Estratto del testo >>
───

Pubblico durante il dibattito |
Quello che segue è l’intervento di Adriana Croci sul suo rapporto con Aldo Capitini letto da
Mario Albi durante il dibattito “Capitini, nastri ritrovati”
«Ho lavorato direttamente con Il prof Capitini soltanto due
anni (gli ultimi della sua vita) quando lui ebbe la cattedra di Pedagogia a
Perugia. Ero una maestra di ruolo che aspirava a prendere la laurea per fare
meglio l’ educatrice. Ho sostenuto con lui due dei tre esami di pedagogia
previsti dal mio curricolo.
Dico “lavorato con lui” perché, quasi da subito mi incaricò
di seguire un gruppo di giovani matricole in incontri di riflessione intorno al
testo di Platone LA REPUBBLICA.

───

Dati registrati >>
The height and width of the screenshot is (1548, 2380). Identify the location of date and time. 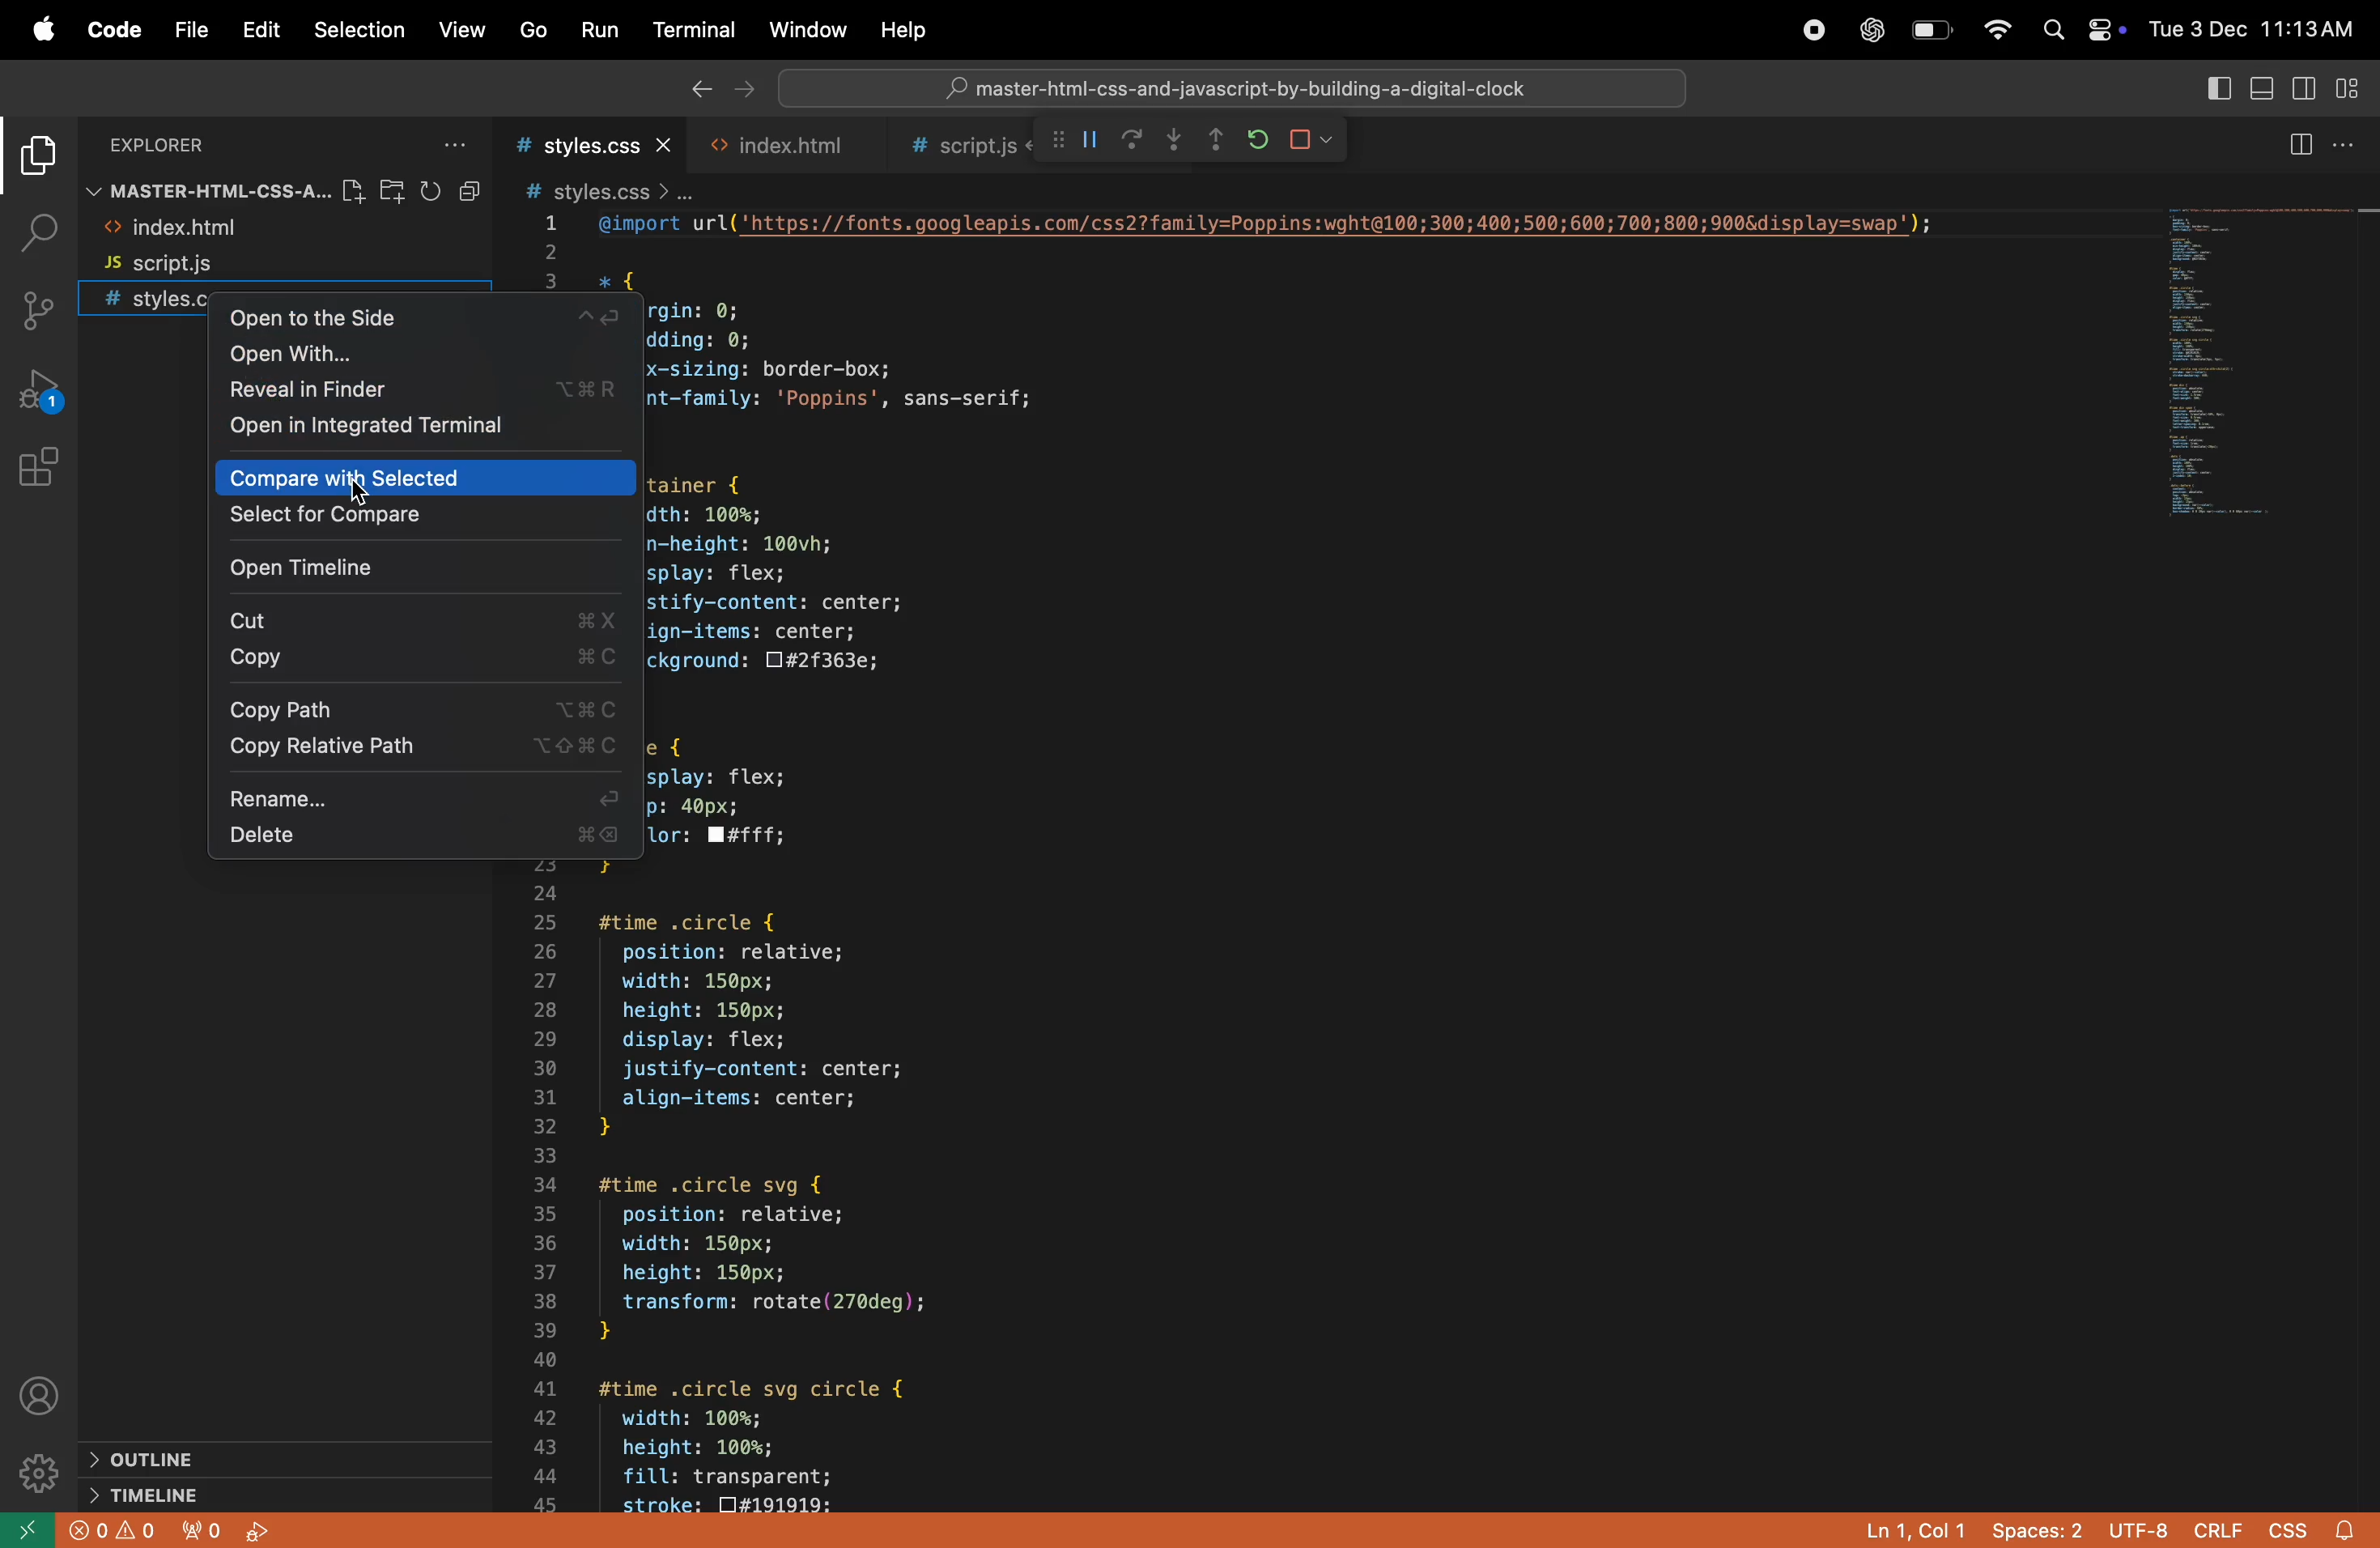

───

Quesiti >>
a – Nell'intervento di Adriana Croci su Aldo Capitini, quanti esami di pedagogia sostenne lei con lui?
b – Riprendi l'intervento di Adriana Croci su Aldo Capitini e prosegui dopo l'ultima frase riportata.

Risposte ai quesiti >>
a – Due dei tre esami di pedagogia previsti dal suo curricolo.

b –
Il professore Capitini appena arrivato a Perugia aveva
introdotto i “seminari”. Affidava ad un coordinatore anche esterno al
Magistero, un gruppo di studenti: stabiliva un tema, un monte ore complessive
ed un tempo determinato e metteva gli studenti in situazione attiva di
riflessione e di apprendimento su tematiche varie. Come ho detto io ero una
conduttrice (vedo ancora tutte le facce degli altri, ma non ricordo tutti i
nomi per cui non li elenco).
Col tempo ho imparato ed usato molto questo modo di lavorare
con gli studenti che trovo ancora molto efficace.
L’anno dopo, in forza di una legge appena approvata e
pubblicata in gazzetta, chiese ed
ottenne il mio distacco a tempo pieno al Magistero, dove sono rimasta
sino a quando, avendo superato il concorso, ho scelto di fare la Direttrice
Didattica e di concludere il mio percorso lavorativo in questo ruolo.
Nel 1968 Capitini morì, ma io lavoro ancora con Capitini e ho ancora qualcosa da imparare e
da scoprire, utile per affrontare il mio impegno che non so interrompere, sulla
formazione dei docenti e degli alunni della fascia 0/11 anni.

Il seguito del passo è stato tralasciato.